The Uruguay manager also ensured that, in the build-up to what should be such an engaging last-16 South American derby, few were speaking of anything else. In fact, Tabarez resolved to only give a statement on Suarez’s suspension in his notional pre-game press conference, and refused to take questions on anything else.
The fury within the camp about it was all too clear. At the same time, the feeling persists that part of the manager’s motivation was to provide a somewhat intangible boost to his team.
Because, without Suarez, Uruguay are ultimately a much lesser team and almost certainly inferior to Colombia. While Jose Pekerman’s side possess such devastating attacking talent in the likes of James Rodriguez, Uruguay seem so much flatter and drearier when the Liverpool striker is not there.

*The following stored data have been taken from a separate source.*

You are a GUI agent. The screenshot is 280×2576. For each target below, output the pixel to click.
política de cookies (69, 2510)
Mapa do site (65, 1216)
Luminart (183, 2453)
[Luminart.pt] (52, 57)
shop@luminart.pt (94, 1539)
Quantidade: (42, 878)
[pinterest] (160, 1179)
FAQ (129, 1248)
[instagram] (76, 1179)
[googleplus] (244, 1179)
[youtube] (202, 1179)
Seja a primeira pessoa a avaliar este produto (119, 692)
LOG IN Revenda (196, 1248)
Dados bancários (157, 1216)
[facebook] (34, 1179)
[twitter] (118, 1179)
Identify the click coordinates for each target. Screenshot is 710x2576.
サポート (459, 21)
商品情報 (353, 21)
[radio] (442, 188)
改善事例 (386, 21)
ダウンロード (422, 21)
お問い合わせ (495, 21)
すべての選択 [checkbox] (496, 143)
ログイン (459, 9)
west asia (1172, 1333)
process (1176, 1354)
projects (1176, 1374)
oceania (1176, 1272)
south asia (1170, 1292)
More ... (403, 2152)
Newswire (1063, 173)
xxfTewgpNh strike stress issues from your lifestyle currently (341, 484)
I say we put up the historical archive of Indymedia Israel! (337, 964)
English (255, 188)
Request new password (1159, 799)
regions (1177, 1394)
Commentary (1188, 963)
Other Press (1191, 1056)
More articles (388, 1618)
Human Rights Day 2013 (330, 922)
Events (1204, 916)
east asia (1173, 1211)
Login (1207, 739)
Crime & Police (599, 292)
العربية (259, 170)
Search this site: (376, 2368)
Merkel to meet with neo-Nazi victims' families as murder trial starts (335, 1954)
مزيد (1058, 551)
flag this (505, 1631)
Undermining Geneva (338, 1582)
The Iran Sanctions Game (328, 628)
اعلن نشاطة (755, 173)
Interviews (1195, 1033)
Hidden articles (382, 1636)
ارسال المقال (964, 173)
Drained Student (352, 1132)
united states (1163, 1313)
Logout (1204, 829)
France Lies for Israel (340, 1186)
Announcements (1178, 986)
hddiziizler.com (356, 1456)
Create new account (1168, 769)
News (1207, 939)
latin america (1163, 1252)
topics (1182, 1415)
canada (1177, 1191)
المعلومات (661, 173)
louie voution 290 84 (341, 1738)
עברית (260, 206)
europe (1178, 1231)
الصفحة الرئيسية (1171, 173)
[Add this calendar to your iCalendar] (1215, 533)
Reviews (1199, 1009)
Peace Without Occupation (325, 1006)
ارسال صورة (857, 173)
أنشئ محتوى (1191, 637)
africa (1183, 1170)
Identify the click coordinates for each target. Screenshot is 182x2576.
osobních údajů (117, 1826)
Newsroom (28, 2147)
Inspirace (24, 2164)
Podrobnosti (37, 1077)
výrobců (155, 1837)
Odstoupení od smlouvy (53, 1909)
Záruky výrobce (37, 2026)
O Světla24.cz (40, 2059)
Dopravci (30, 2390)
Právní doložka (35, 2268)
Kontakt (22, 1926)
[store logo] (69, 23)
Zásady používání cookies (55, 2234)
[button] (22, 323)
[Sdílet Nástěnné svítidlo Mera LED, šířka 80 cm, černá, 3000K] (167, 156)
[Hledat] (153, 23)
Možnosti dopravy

World Cup fans pose with Luis Suarez advert
The effects of his absence were all too clear in the poor defeat to Costa Rica, and the recovery against England was almost solely down to the forward. It is an issue that is all the more pressing with Edinson Cavani on such underwhelming form.
As such, in order to even match Colombia, it is as if Uruguay require something else. This may well be it.
The players are clearly deriving a sense of rage out of the occasion; a sense of injustice. That could be a powerful raw motivation, and Tabarez is precisely the kind of intelligent manager to know how to properly use it.
It could make a difference.
If not, it’s difficult not to think that a difference in attacking class will tell.
Colombia await a first-World Cup quarter-final in their history. Uruguay can no longer wait for Suarez to save them.